Team suggests complex relationship between phosphorus levels and nitrogen removal in lakes
In the land of 10,000 lakes, one lake has been the starting place for research with implications for big lakes around the world. According to a study published online this week in Science, University of Minnesota researchers, building from studies of nitrogen levels in Lake Superior, uncovered a good news/bad news scenario for lake health that has long-term, global implications for pollution control efforts.
While many water-quality cleanup efforts focusing on the reduction of phosphorus have been highly effective, that success can also result in a decrease in microbial processes that remove nitrogen from water. Nitrogen accumulation in large lakes can lead to nitrogen pollution downstream, in rivers and coastal areas. The findings suggest that human-caused acceleration of global nitrogen and phosphorus cycles have boosted nitrogen removal processes in small to medium-size lakes. But in many of Earth's large lakes, these effects are reduced by successful control of phosphorus, resulting in nitrogen accumulation.
"Freshwater ecosystems, including lakes, streams and wetlands, are a large global sink for reactive nitrogen," says lead author Jacques Finlay, an associate professor in the College of Biological Sciences (CBS). "By reducing one aquatic pollutant – phosphorus – we are in some cases reducing the ability of lakes to remove nitrogen." Gaston Small, an assistant professor at the University of St. Thomas, and Robert Sterner, a fellow CBS ecology professor, co-authored the study.

Exercise data
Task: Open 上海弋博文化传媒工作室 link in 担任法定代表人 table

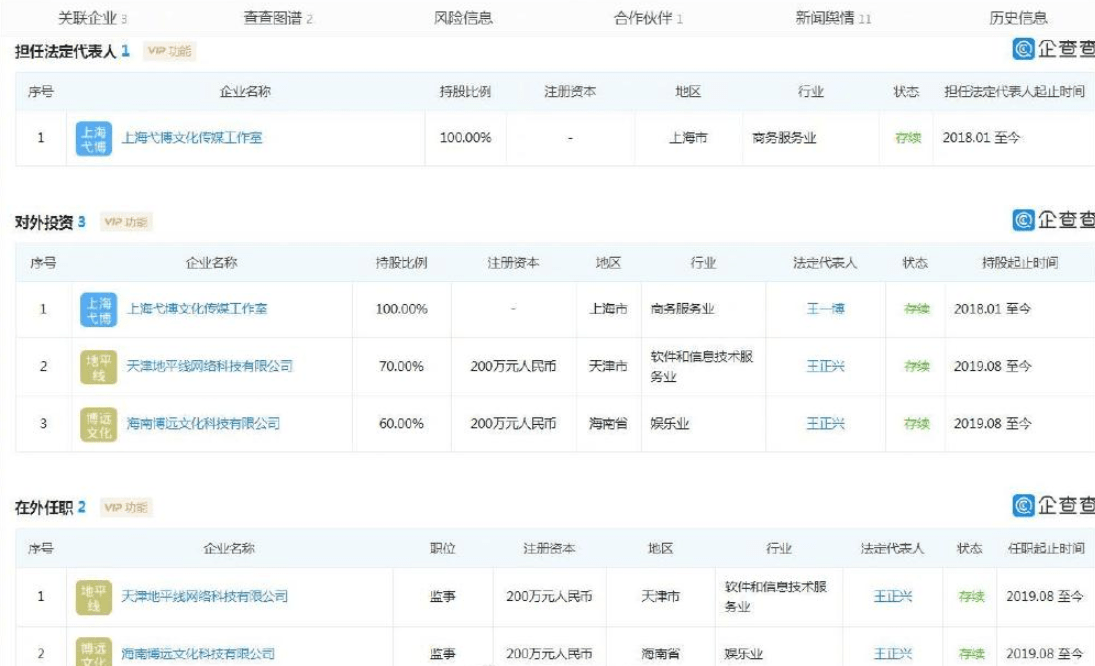Action: tap(192, 138)
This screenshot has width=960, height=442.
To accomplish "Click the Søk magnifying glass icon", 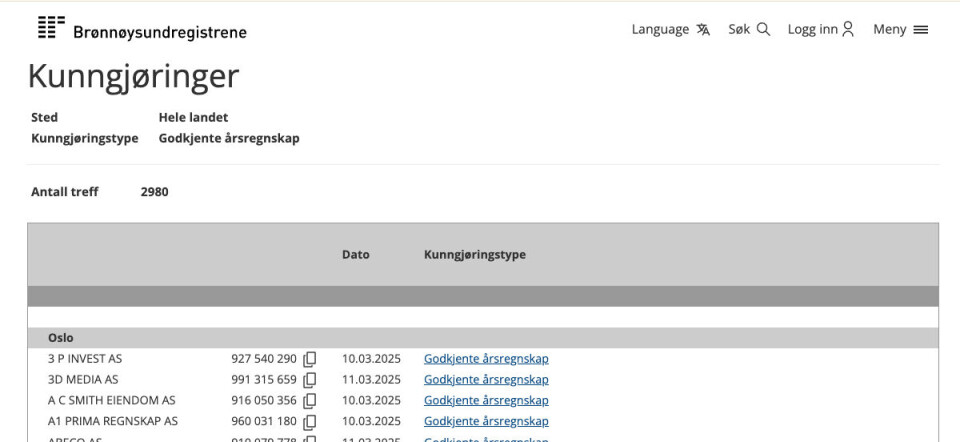I will point(763,30).
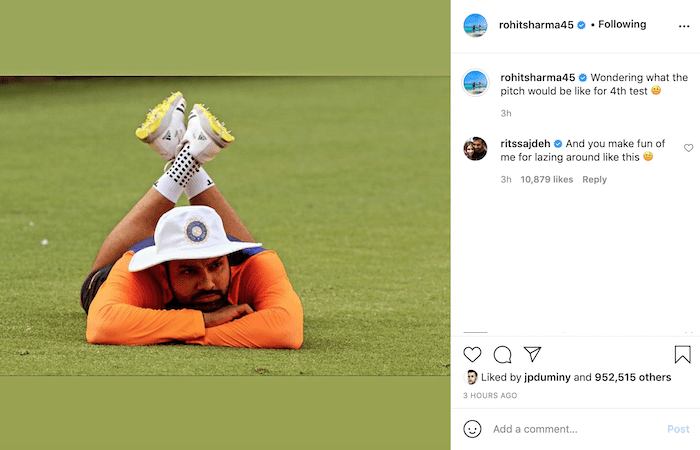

Tasks and exercises
1 – Copy out the part of the article on lake nitrogen from "Team suggests complex" up to and including "pollution control efforts.".
2 – Name every person mentioned in the article on lake nitrogen.
3 – Continue the article on lake nitrogen from the point where it stops.

Responses per task
1 –
Team suggests complex relationship between phosphorus levels and nitrogen removal in lakes
In the land of 10,000 lakes, one lake has been the starting place for research with implications for big lakes around the world. According to a study published online this week in Science, University of Minnesota researchers, building from studies of nitrogen levels in Lake Superior, uncovered a good news/bad news scenario for lake health that has long-term, global implications for pollution control efforts.

2 – Jacques Finlay, Gaston Small, Robert Sterner

3 –
To assess the influence of phosphorus on nitrogen removal, the researchers used a comparative approach – they examined the differences between how much nitrogen goes into lakes and how much comes out downstream – coupled with time-series analyses of nitrogen and phosphorus concentration in large lakes.
"The work was motivated by our thinking about the case of a single lake – Lake Superior. This lake is one that we would expect to efficiently remove nitrogen, but it doesn't, and it has extremely low phosphorus, so this work arose from efforts to generalize beyond a single system," Finlay says.
The excess nutrients can come from a variety of sources. City dwellers contribute nitrogen through sewage, lawn fertilizer, vehicle exhaust and pets. Farming represents the largest source in agricultural areas, and, in remote areas, air pollutants dispersing through the atmosphere can be a factor.
The study does not suggest we stop reducing phosphorus in lakes. "We need to pay attention to the way that nutrients interact in ecosystems and maintain our focus on reducing phosphorus and nitrogen pollution," says Finlay. "If we do that, we'll be taking steps toward improving water quality locally as well as downstream."